Pictured Above: Southeastern Rents carries equipment used by contractors, but many homeowners also rent the equipment to complete their own projects.
Southeastern Equipment Co. Inc. Inc. had built up a good rental business serving large contractors, but didn’t have a rental approach for homeowners, smaller contractors and farm customers. That changed in 2014 when they began to rethink how they reached those segments and opened a 10,000 square-foot, rental-only facility — Southeastern Rents.
The rental facility is based in Cambridge, Ohio, near the dealership’s headquarters. The dealership has 18 other locations in Kentucky, Indiana, Michigan and Ohio. The retail stores and the rental store carry Case Construction, Kubota, Kobelco, JLG, BOMAG, Sullair and many other brands.
“We previously only dealt with weekly and monthly rentals for larger construction customers and customers who provided their own insurance coverage. The average person couldn’t come in and rent. Smaller contractors used to own equipment and some have gotten away from the expense of maintaining them. If they were not utilizing the equipment enough, they couldn’t justify the monthly payment. With rental, they use those fees paid as a tax write-off,” says Mike Townsend, Southeastern Rents manager, who also handles outside sales.
In Rural Lifestyle Dealer’s recent Business Trends & Outlook Report, about 40% of dealers say they offer rental. There are profits to be made if you can address the issues of safety, liability, inventory and sales. Townsend shares how Southeastern Equipment is addressing those issues.
Setting Up Processes
The success of a rental business hinges on two key factors, the rental contract and rental insurance.

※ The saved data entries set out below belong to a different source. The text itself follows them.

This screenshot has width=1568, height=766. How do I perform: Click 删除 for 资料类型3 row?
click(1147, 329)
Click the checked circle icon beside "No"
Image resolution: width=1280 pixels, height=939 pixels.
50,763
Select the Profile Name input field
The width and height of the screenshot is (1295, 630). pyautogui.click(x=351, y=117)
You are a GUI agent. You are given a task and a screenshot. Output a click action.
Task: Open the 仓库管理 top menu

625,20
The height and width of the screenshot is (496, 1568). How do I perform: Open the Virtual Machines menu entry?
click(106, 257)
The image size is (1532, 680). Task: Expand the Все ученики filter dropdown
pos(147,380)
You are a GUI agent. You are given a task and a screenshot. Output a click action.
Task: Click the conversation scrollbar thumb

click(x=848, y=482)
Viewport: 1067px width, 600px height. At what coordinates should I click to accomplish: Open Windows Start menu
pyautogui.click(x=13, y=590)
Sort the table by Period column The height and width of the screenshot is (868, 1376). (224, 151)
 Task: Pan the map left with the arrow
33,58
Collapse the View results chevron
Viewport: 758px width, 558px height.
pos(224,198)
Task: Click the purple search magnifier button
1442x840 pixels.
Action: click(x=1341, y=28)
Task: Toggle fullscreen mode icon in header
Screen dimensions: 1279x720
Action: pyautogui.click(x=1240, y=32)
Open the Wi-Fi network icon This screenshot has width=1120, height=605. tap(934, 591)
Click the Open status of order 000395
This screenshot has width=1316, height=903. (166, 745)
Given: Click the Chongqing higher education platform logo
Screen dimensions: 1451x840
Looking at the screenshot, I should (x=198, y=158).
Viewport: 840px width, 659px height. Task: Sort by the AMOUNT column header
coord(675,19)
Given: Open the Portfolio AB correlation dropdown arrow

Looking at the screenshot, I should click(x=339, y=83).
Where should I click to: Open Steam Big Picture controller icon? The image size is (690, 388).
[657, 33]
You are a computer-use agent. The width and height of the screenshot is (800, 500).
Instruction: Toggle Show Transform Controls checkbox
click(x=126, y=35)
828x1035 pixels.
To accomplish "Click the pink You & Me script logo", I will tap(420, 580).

Southeastern worked with a lawyer to set up its agreement and offers insurance through J.T. Bates Insurance Group. Consider checking out the business resources available through the American Rental Assn.
Keeping a customer safe — and satisfied — means spending time with them, not unlike the discovery process a salesperson follows.
“I came from a family-owned glass company where I did a lot of service and sales, so I have experience working one-on-on with customers. James (Kimble, operations manager) has been in the rental business for 26 years,” Townsend says. They talk though the project with the customer and use the machine’s specifications sheet to identify the right machine and explain their recommendation to the customer.
Once the machine is selected, they do a walk-around with the customer to familiarize them with the machine. It’s important for the customer to certify that they have a trained operator as part of the rental agreement for everyone’s safety. And to help with liability when transporting the equipment, Southeastern Rents offers delivery services.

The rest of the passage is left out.